#### Document segment ####

Archive

Archive for January, 2008

57 Channels (And Nothin’ On)

January 31st, 2008

Who lives in a Tiki Head under the sea? Al B. Sure-pants!

I’ve been thinking about what to post for T.V. Thursday and as the ideas came through (mostly sitcom-centric) I discovered they all had something in common: they were all shows that have gone off the air. My last TV post was about NewsRadio, a show that is off the air. I referenced Arrested Development, another show – off the air. How long before I get to “Night Court” and “Wings”? Does anyone still care about the high-larious Judge Harry T. Stone? Does anyone still think that Tony Shaloub is actually Italian, since his Antonio Scarpacci was so good? Just me?

I think there are two parts to my dilemma.

One: I have children and if the shows aren’t animated or aimed at kids, we aren’t watching it. We spend dinners watching “Drake & Josh” which at first we just didn’t get and now, after repeated viewings, we have kind of grown to like (much like the time my brother, who owned a boom box when we shared a room, forced listenings of Al B. Sure’s “In Effect Mode” on me – clockwork orange style – to the point where I actually like it now. I also curl up in the fetal position when hearing it but that’s another story.). I enjoy Spongebob possibly more than my boys do as well… but that’s just cause he’s funny.

#### Data extract ####

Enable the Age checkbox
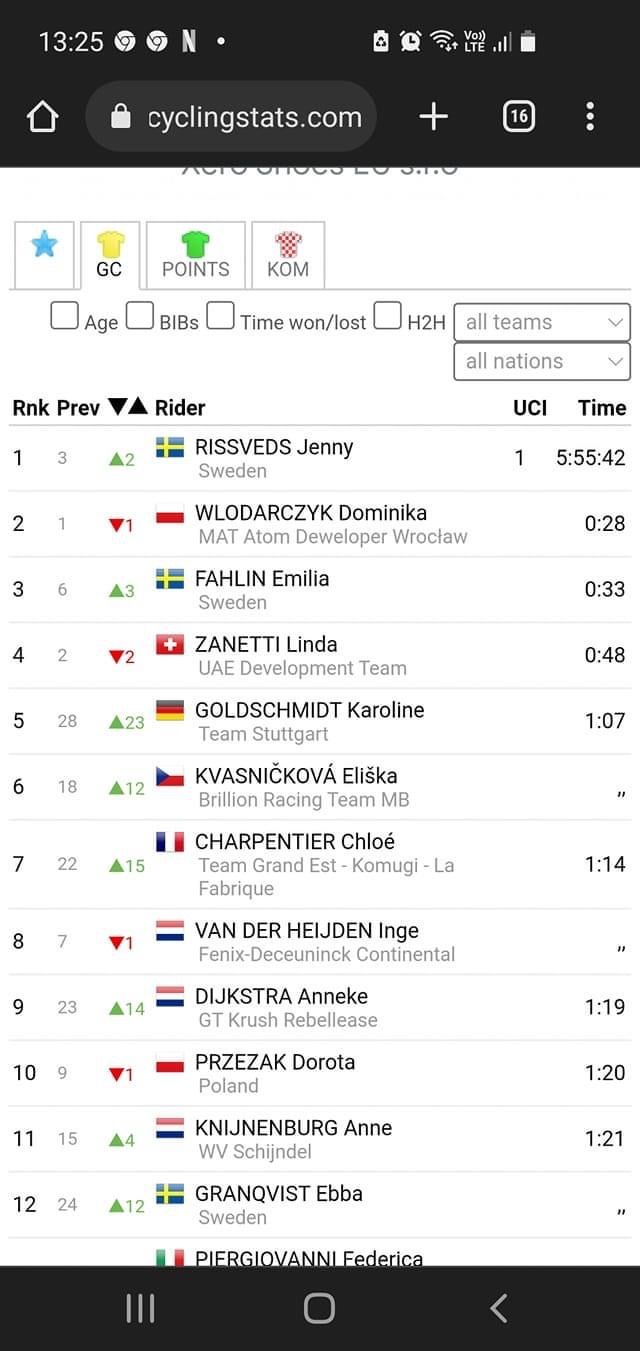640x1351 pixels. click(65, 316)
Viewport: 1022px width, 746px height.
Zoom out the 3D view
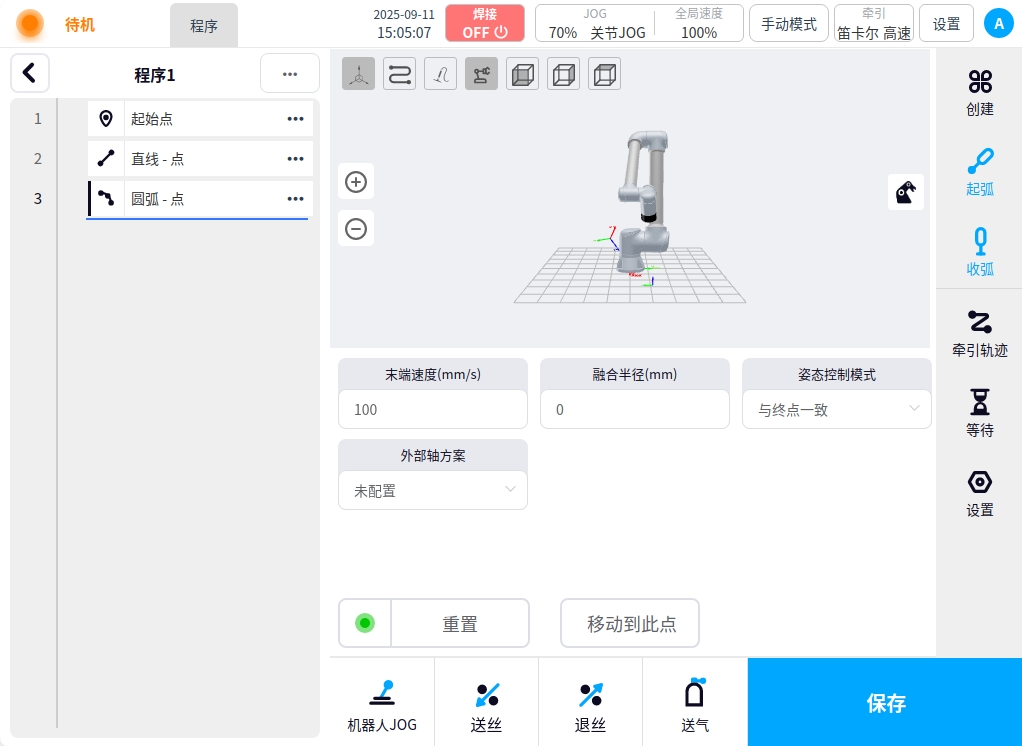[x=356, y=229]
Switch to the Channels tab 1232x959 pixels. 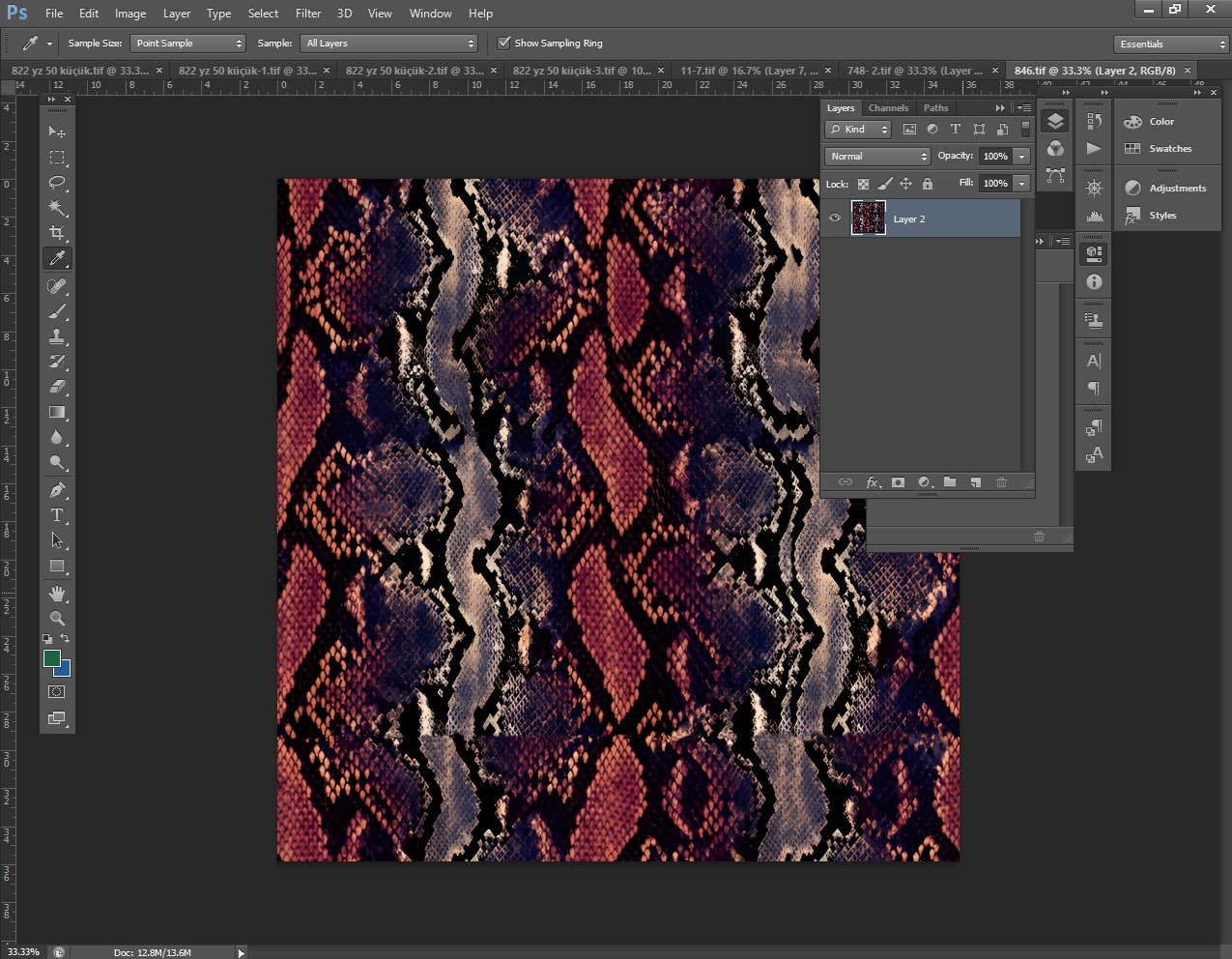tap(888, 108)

####

**Directive 1:**
Please answer these questions about the TV blog post, each on its own line:
(a) Which show was the subject of the writer's last TV post?
(b) What character did Tony Shaloub play?
(c) What album did the writer's brother force the writer to listen to?
**Directive 2:** Carry on the TV blog post from its final sentence.

**Answer 1:**
(a) NewsRadio
(b) Antonio Scarpacci
(c) Al B. Sure's "In Effect Mode"

**Answer 2:**
Two: There really isn’t a lot on right now that I would like to watch. It’s been a while since we watched a show regularly. We used to watch The Sopranos but as soon as Ralph put the beat down on his pregnant stripper mistress, the Mrs. kicked it to the curb, which meant that I pretty much did as well. We recently got into “Heroes” and the first season was really, really good. The second season… eh, not so much. It finally started to get good right when they cruelly had to cut the season short due to the writer’s strike and now… now we have the bane of my existence flooding the channels: Reality T.V. I hate HATE HATE HATE Reality T.V. Now I know that’s a lot of hate to be throwing in or at one direction but, I feel that it has been merited. But really, I should be clear. I hate the fabricated drama of reality T.V. I also hate that I easily get sucked into it. Second season of American Idol… I’m ashamed to admit it but I got sucked in. Hard. I hated myself for it but I managed to salvage what was left of my dignity and root for the fat American Idol and he won! I felt vindicated for a little while… but I still hated myself in the morning.

So where does that leave me? A bunch of shows that I don’t like and the only ones that I do, they don’t make anymore. I guess there’s always the Food Network (Alton Brown FTW!).

That is, unless Spongebob is on.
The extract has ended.